It just seems like there are better options out there:icon_ques


----------



## Suzie Q (Jan 8, 2007)

*Made my decision...*

Ok, I ordered the Via Aqua 750...I will post my opinion (although I have never had a canister filter before...only HOB filters) after I get the tank set up and running in a few months. I went with this one because, like posted by wantplantsnotwork, if the filter goes out, I am w/o a heater also. I don't think the built in heater is worth the extra $200. 

I am getting together all the "little stuff" I need for such a big tank, before I get the tank. I don't plan on getting it for another few months. I don't want to get into a money crunch and have to go several months w/o a heater or plantlights (or such), so tank and fish are the last on my list. I have decided on a non-aggressive freshwater tank, and have a few types of fish I want.

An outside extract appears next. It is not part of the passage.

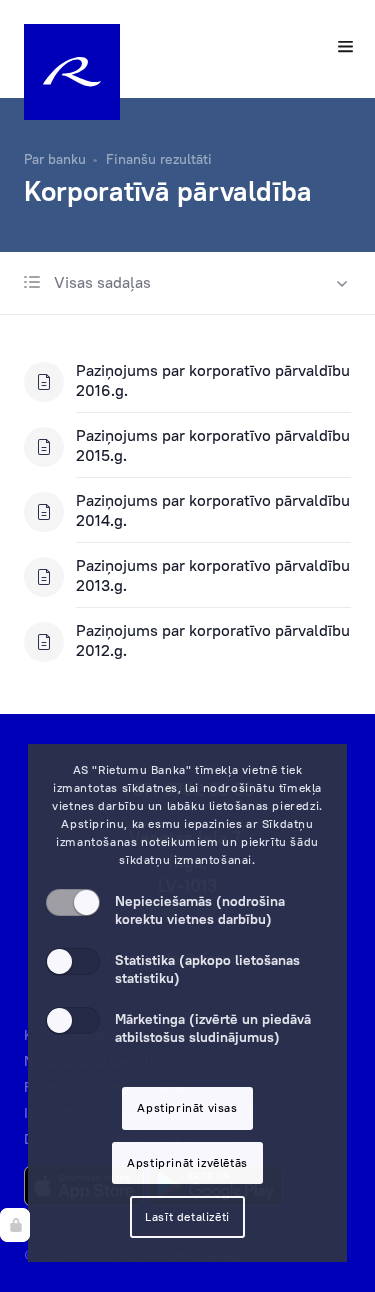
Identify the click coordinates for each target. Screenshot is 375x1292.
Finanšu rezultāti (159, 159)
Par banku (55, 159)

Thanks for your input. It has helped greatly.


----------



## wantplantsnotwork (Nov 28, 2004)

I'll say it again, it works fantastic.
sayn3ver, you are confusing abundance of CO2 with the absence of O2.
Irrelevant in any case, the conversion by microbes takes place on/in the plants. 
The "whole purpose" of a wet dry filter in this case is to stop being one! I removed the float control.
It is now just a filter + reactor in one unit.


----------